## [Material for this exercise]

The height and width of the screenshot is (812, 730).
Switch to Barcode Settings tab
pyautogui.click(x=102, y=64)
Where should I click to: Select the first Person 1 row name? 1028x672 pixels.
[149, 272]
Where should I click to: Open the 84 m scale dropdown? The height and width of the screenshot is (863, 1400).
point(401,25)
--
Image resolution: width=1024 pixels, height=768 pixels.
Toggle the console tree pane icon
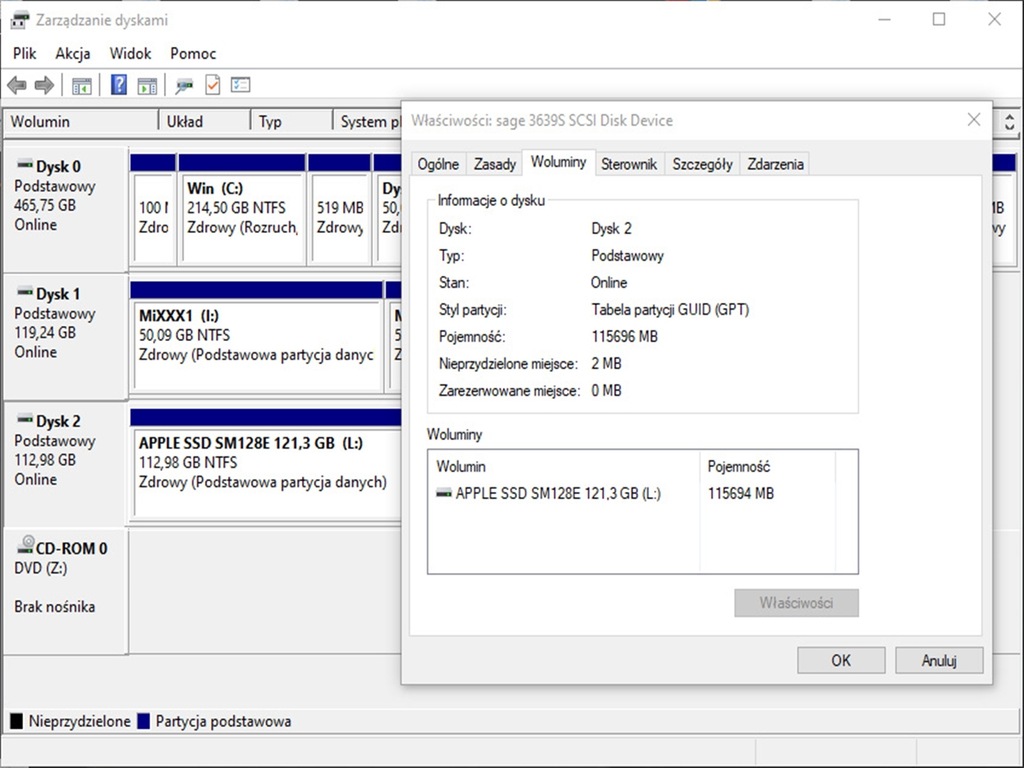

## [Requirement]
Your answer should consist of the lines from the line with "Image resolution: width=1024" to the line with "Toggle the console tree pane icon" above, repeated exactly, both ends included.

## [Task solution]
Image resolution: width=1024 pixels, height=768 pixels.
Toggle the console tree pane icon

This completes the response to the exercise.